Vampire Bloodlines: Forget it, Syp, it’s Chinatown

(This is part of my journey going playing through 2004’s Vampire The Masquerade Bloodlines. You can follow the entire series on the Retro Gaming page.)

Finally I arrive in Chinatown, the last of the four major city hubs of Bloodlines. According to the backstory of this game’s development, Troika had to speed through the final act, which is why Chinatown has fewer locations and quests than the previous zones. And that’s a shame, because I actually like the layout and look of this place. It’s certainly far less sleazy then the other regions, and it introduces the Asian version of vampires, which is apparently different than normal Kindred for reasons that I don’t care to explain.

And, naturally, it houses a giant shark monster. This is totally out of left field but I loved it. It’s kind of why I appreciate this game despite its less savory aspects, because it does have a fun imagination and a wicked sense of humor at times.

Thanks, quest, for making me get these. At least they came from someone who (a) was already dead and (b) not by my hands. Still, I’m going to have to wash up afterward.

Seriously, if you played any character other than a Malkavian, you failed at Bloodlines. So, so many great lines like this one above. I always went as crazy as possible just to see what people would say. Usually they took it in stride.

After far too many shinnanigans to relate — including going through a series of deadly “tests” for a guy trying to fine-tune vampire killing — I managed to secure the much-desired sarcophagus and bring it back to the Prince. Kind of wonder how we got that on the elevator to a penthouse, but nevermind. The only problem left is that the sarcophagus requires a key, and that means more Syp questing because everyone else is too lazy to do this but this four-day-old vampire, apparently.

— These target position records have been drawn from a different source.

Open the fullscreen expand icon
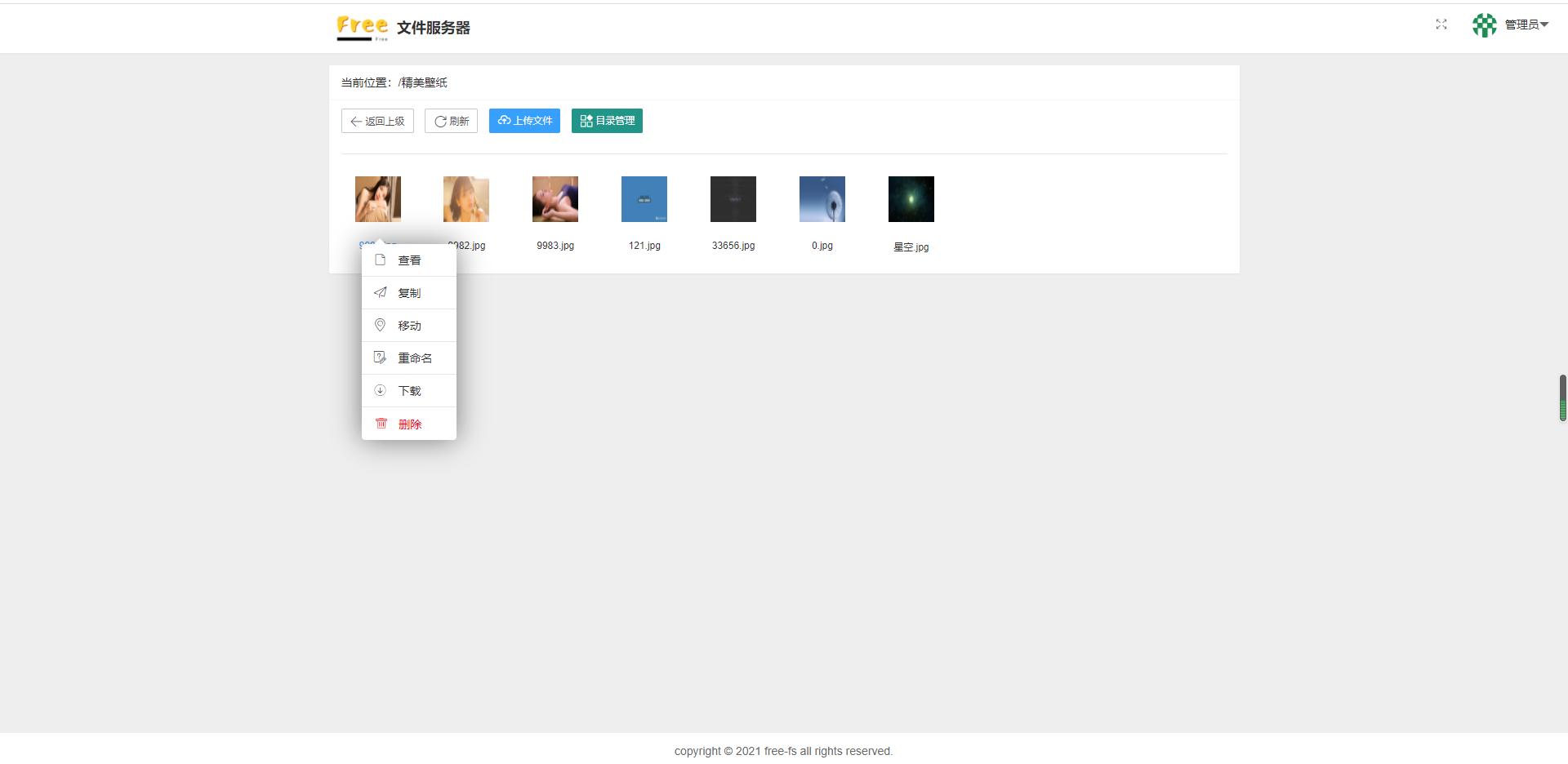Viewport: 1568px width, 764px height. 1441,24
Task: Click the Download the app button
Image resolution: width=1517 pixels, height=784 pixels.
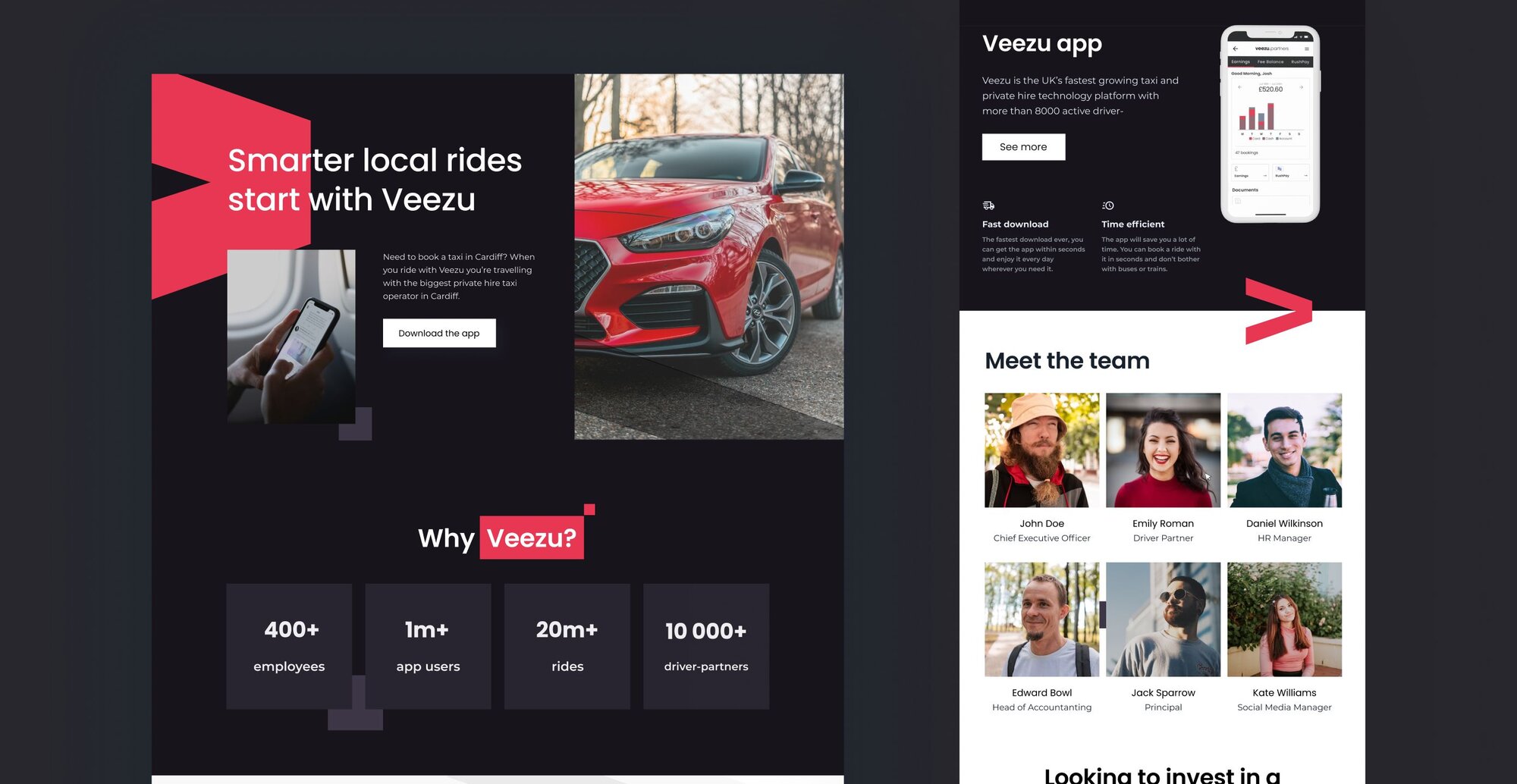Action: [439, 333]
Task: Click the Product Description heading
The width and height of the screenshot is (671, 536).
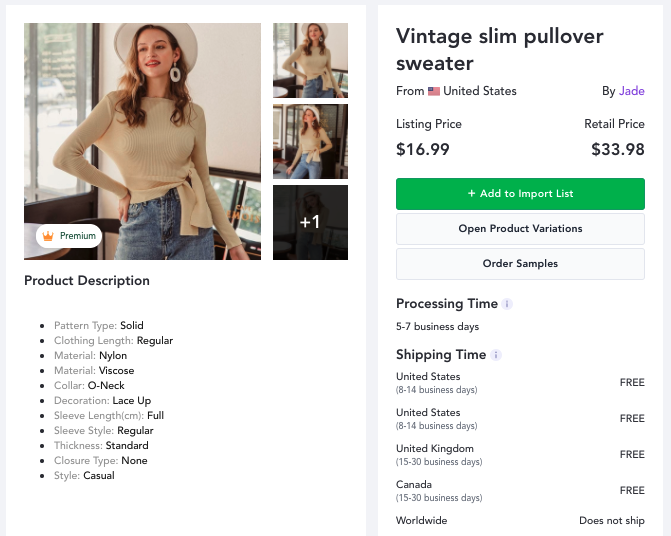Action: pos(87,281)
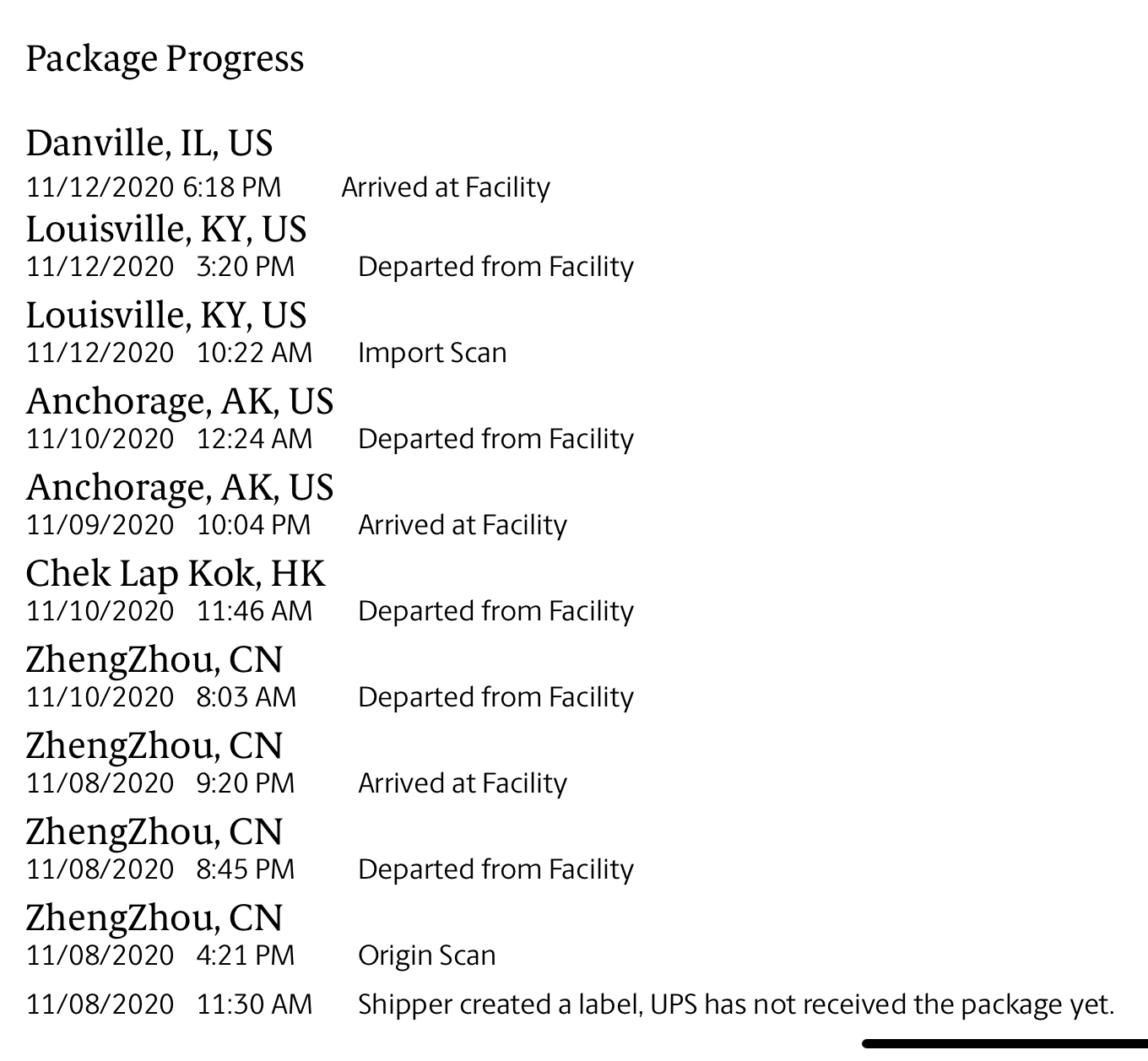
Task: Click the Package Progress heading
Action: point(165,59)
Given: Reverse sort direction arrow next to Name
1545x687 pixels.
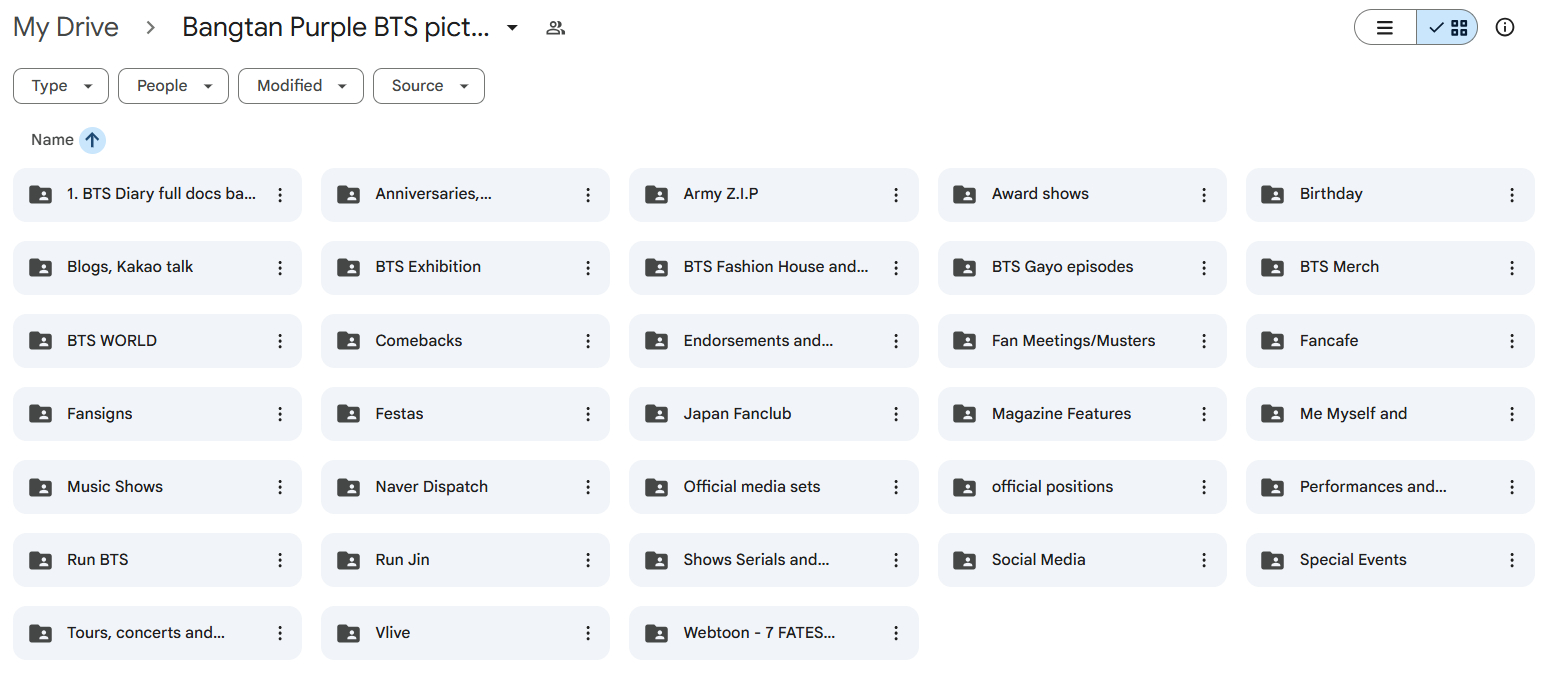Looking at the screenshot, I should (x=92, y=140).
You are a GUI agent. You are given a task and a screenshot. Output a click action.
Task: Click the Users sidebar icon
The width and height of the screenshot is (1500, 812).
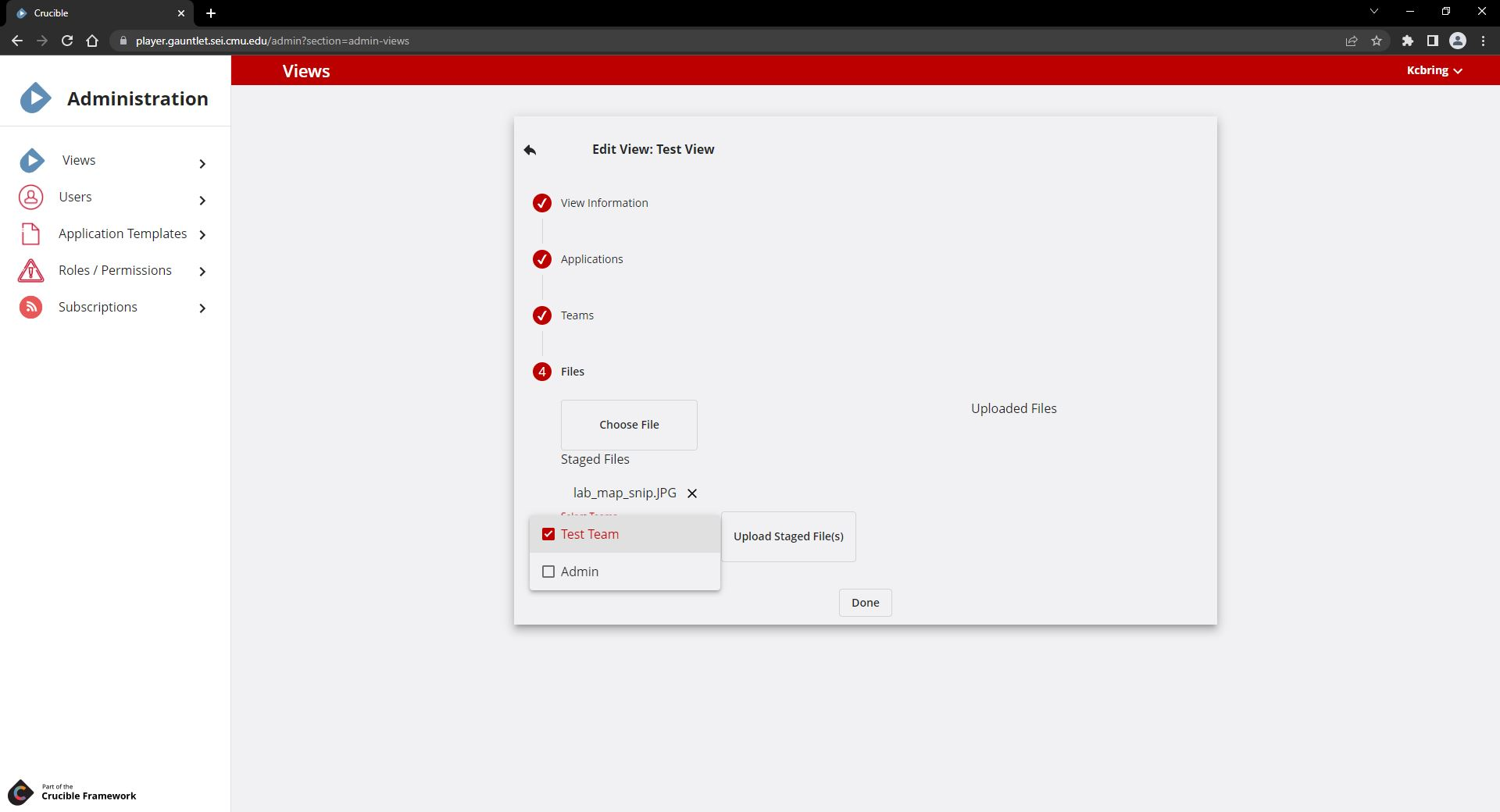pyautogui.click(x=30, y=197)
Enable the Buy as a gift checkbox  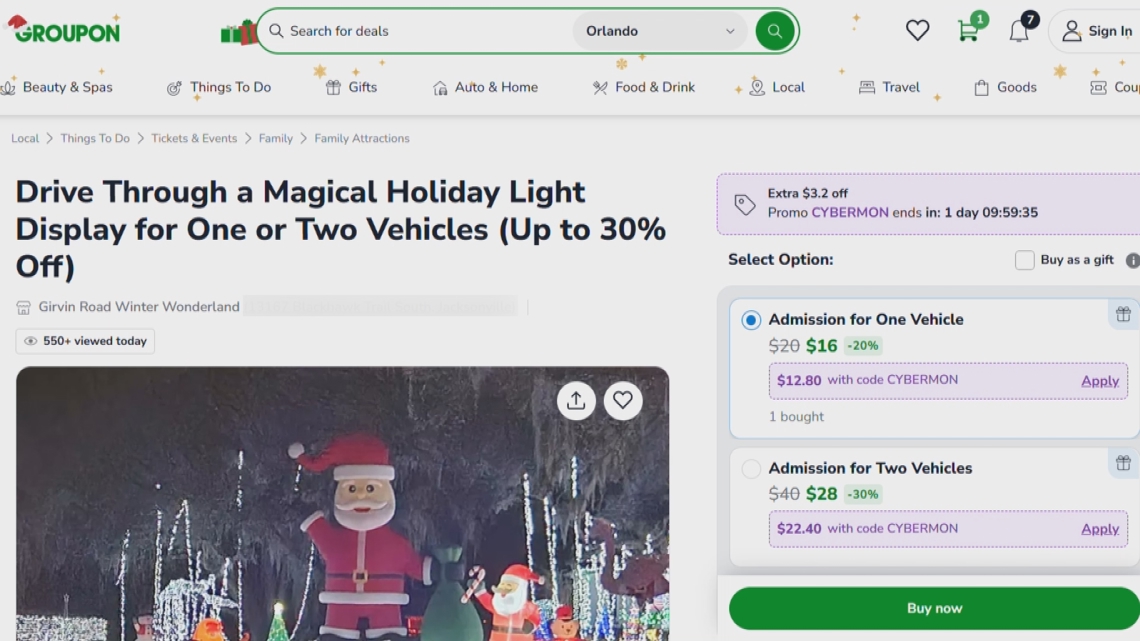click(1024, 260)

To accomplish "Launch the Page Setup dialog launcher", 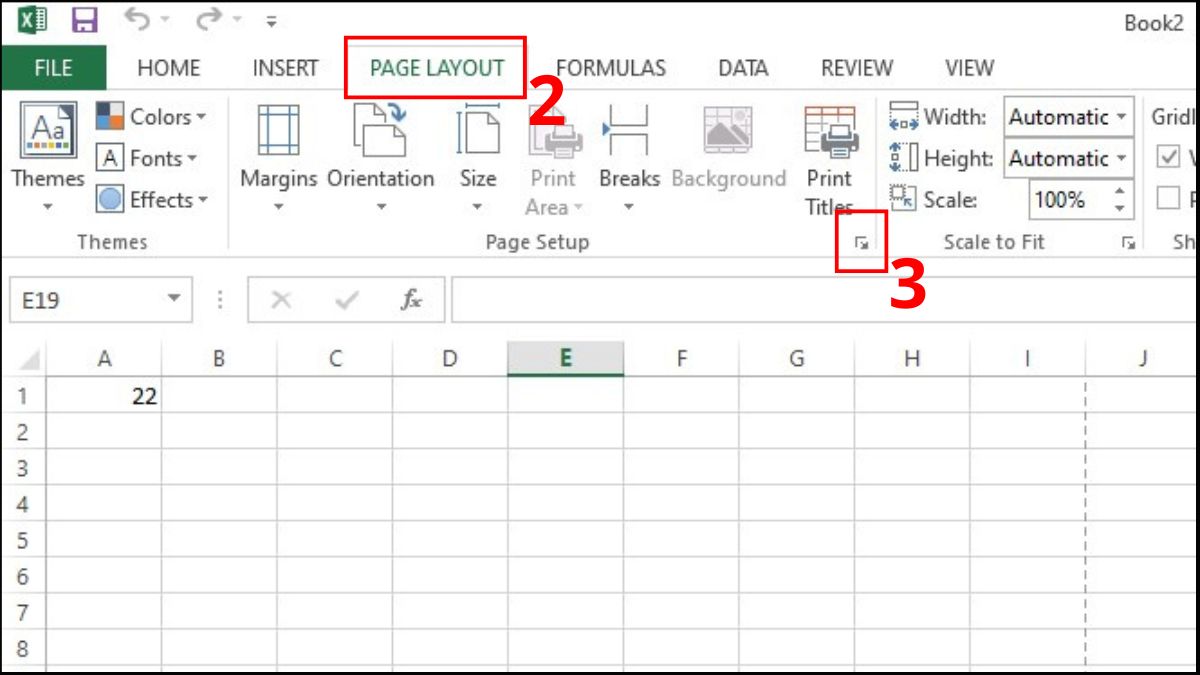I will (x=861, y=243).
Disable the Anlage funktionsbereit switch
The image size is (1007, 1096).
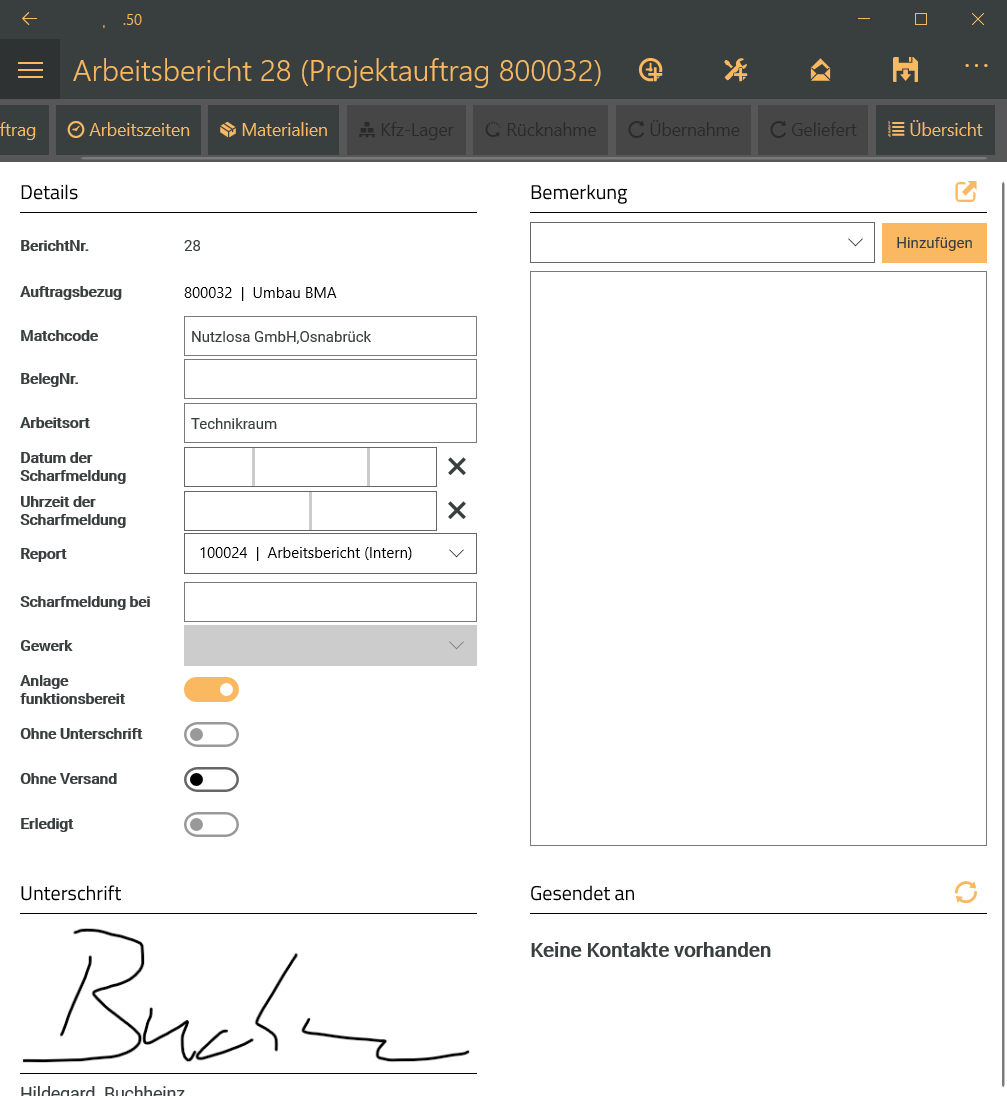[x=211, y=689]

I do have a showdown with the vampire hunter in his training facility. I absolutely love these adorable vampire and werewolf cutouts for the target range, don’t you?

Next up on the key hunting scene is to take the fight to the Sabbat in a decrepit hotel (that’s not haunted, alas). After another very long bout of fighting — the rest of the game is like this, alas — I come to a room where a couple of bad guys kill Heather. No! Heather! I will avenge you and your poor taste in fashion!

I guess my bad mood started to get to me, because I stopped being friendly to Officer Chunk and let him down very hard. I think I had to kill him later on but I felt really bad about it.

All of the sudden Beckett starts warning me NOT to open the sarcophagus as I near endgame. Listen pal, I don’t even care about this thing, it’s just that everyone else in this city seems to be nuts over it. I’d move to Denver if the game would let me.

Betrayal! As I try to find the Anarchist Nines to piece together what is an increasingly convoluted political situation that really isn’t that interesting, a werewolf corners us in a secluded observatory. It’s the terminator of supernatural beasts, pretty much indestructible to my normal weapons. I cowered like the coward that I am and eventually slunk out of there to find an entire city arrayed against me.